CLIP is pre-trained on a large-scale dataset of 400 million (image, text data) pairs collected from the internet. During pre-training, the model is presented with pairs of images and text captions. Some of these pairs are genuine matches (the caption accurately describes the image), while others are mismatched. It creates shared latent space embeddings.

Step 2: Create Dataset Classifiers from Label Text

For each image, multiple text descriptions are created, including the correct one and several incorrect ones. This creates a mix of positive samples (matching) and negative sample (mismatched) pairs. These descriptions are fed into the text encoder, generating class-specific embeddings.

At this stage, one crucial function also came into play: Contrastive Loss Function. This function penalizes the model for incorrectly matching (image-text) pairs. But, rewards it for correctly matching (image-text) pairs in the latent space. It encourages the model to learn representations that accurately capture visual and textual information similarities.

Step 3: Zero-shot Prediction

Now, the trained text encoder is used as a zero-shot classifier.
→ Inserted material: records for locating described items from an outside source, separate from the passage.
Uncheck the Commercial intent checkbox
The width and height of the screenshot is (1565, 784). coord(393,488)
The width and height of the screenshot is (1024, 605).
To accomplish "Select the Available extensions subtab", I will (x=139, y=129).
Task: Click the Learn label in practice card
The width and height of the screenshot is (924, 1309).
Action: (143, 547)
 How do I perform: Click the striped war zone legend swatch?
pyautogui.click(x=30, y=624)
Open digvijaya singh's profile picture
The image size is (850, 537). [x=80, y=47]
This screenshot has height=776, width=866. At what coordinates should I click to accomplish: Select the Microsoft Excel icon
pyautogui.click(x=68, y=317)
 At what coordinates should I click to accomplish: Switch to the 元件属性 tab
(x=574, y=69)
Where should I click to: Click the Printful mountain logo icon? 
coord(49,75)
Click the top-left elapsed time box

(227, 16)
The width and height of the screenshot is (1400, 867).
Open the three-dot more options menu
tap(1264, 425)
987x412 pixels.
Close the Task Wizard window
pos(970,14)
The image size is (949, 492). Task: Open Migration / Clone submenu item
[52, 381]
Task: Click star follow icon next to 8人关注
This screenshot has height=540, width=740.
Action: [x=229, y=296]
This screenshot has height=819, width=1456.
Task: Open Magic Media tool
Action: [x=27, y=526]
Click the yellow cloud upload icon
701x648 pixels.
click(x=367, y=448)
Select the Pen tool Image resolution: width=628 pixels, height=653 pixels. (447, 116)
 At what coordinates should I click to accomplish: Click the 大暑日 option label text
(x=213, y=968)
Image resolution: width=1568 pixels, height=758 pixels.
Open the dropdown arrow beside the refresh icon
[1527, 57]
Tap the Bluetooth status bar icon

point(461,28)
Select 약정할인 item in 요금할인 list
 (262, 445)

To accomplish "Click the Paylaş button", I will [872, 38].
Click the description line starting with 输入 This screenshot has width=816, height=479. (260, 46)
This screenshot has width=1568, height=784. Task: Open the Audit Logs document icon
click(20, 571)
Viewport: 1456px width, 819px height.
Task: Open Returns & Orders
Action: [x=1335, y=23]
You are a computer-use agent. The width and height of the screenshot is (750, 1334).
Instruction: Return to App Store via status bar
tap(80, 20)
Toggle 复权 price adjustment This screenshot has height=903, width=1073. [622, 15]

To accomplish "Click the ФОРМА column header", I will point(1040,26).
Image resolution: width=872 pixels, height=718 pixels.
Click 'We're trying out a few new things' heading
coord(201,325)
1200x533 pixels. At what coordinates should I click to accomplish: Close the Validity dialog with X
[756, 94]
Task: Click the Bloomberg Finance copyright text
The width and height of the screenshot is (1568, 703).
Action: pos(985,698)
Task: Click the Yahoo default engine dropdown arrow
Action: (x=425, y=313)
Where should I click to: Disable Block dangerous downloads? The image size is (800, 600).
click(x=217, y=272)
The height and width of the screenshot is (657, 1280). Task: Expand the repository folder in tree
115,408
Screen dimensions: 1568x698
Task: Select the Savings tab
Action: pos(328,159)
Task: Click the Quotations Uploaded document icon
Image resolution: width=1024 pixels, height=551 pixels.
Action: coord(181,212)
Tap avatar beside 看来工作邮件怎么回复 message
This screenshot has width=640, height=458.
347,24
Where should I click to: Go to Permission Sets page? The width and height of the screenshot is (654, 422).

With a new image, CLIP can make zero-shot predictions. This is done by passing it through the image encoder and the dataset classifier without fine-tuning.

CLIP computes the cosine similarity between the embeddings of all image and text description pairs. It optimizes the parameters of the encoders to increase the similarity of the correct pairs. Thus, decreasing the similarity of the incorrect pairs.

This way, CLIP learns a multimodal embedding space where semantically related images and texts are mapped close to each other. The predicted class is the one with the highest logit value.